An embodiment of the in the EP 1489667 A2 In accordance with the disclosed teaching, for the dielectric passivation of the solar cell back side, a compound comprising Al ₂ O ₃ and SiO ₂ is used.

The DE 3815 512 A1 discloses a solar cell made of a n + p junction-containing doped semiconductor body, which is covered over its entire surface with a contact layer on the back. On the back of the semiconductor body, an oxide layer is additionally applied over the entire surface.

The literature on highly efficient solar cell structures based on crystalline silicon has, as an essential feature for achieving high efficiencies, a dielectric passivation of the surfaces, wherein only at defined locations a connection between a metal contact and silicon is produced (cf. MA Green, Silicon Solar Cells, 1995 ).

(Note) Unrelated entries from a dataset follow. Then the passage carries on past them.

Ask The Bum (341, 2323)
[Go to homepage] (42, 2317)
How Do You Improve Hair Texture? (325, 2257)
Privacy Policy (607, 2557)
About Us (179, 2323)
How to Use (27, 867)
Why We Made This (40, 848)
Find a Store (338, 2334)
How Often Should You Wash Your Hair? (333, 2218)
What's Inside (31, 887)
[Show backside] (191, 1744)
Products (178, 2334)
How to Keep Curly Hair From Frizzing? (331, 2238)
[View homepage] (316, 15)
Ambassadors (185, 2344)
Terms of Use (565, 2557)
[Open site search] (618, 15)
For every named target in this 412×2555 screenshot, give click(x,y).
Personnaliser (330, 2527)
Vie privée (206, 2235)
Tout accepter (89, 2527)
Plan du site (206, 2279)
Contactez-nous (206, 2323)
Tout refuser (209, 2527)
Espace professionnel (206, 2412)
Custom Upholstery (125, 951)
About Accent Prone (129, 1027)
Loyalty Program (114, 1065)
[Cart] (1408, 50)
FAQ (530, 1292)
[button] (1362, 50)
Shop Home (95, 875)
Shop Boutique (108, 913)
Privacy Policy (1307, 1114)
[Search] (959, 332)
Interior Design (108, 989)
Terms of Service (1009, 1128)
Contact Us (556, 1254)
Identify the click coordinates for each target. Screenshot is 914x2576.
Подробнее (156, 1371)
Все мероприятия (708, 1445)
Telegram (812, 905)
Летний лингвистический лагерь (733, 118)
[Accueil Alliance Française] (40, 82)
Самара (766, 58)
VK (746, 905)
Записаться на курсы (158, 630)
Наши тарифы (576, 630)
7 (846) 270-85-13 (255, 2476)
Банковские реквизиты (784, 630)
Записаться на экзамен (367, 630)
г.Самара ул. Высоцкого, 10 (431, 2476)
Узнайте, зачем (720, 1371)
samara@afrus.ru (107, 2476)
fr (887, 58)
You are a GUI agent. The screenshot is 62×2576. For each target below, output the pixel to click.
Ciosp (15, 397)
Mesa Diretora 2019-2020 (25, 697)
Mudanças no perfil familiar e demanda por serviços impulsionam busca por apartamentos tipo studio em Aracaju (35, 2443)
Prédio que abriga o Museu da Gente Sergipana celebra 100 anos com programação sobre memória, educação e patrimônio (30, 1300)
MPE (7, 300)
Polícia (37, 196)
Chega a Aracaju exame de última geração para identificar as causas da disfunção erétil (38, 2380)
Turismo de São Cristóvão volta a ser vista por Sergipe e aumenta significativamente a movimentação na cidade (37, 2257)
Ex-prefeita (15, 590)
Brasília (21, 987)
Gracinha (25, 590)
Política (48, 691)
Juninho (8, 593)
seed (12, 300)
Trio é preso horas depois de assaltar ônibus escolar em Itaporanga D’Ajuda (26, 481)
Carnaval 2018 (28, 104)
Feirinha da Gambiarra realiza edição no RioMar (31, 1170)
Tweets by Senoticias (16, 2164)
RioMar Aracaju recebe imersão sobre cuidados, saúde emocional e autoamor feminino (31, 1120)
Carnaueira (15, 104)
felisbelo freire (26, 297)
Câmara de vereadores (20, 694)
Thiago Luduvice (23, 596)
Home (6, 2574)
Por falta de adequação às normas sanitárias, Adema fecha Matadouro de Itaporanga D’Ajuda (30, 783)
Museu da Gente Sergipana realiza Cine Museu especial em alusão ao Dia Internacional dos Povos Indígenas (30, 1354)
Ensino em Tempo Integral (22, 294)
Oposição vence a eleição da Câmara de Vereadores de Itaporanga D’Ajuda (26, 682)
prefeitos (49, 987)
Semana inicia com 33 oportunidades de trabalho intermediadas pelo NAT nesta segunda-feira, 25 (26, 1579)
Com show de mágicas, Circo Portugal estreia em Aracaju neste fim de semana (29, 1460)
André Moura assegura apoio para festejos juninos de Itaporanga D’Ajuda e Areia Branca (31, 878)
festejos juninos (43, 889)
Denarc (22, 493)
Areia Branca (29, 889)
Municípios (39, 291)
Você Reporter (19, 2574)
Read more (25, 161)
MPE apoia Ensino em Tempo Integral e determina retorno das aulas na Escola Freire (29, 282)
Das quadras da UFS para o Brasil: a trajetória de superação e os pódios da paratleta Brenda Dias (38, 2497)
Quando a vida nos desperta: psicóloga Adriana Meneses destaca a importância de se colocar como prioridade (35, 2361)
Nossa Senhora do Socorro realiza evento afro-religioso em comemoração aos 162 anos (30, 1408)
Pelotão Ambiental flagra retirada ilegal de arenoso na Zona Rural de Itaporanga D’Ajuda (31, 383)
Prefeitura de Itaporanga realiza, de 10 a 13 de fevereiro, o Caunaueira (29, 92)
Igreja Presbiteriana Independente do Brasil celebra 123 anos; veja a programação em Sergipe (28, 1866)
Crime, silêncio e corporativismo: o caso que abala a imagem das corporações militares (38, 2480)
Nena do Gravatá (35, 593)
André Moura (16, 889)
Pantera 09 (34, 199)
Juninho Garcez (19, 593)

While metallization is necessarily always patterned on the front, in industrial solar cells the backs are often fabricated with a full area interconnection of silicon and metal to form a back surface field (BSF) to reduce recombination. Major obstacles in the industrial implementation of processes to increase the efficiency by dielectric passivation of the cell backside are the high cost of the additional manufacturing steps required for this, as well as the difficulty in industrial processes to achieve a sufficient electronic quality of the resulting layers and contacts.

Suppression of surface recombination in silicon solar cells occurs through two mechanisms. By chemical saturation of electronic bonds of the silicon they are passivated, d. H. they do not cause electronic recombination. For this purpose, layers that have an electronic band gap, ie semiconductors or dielectrics, are suitable.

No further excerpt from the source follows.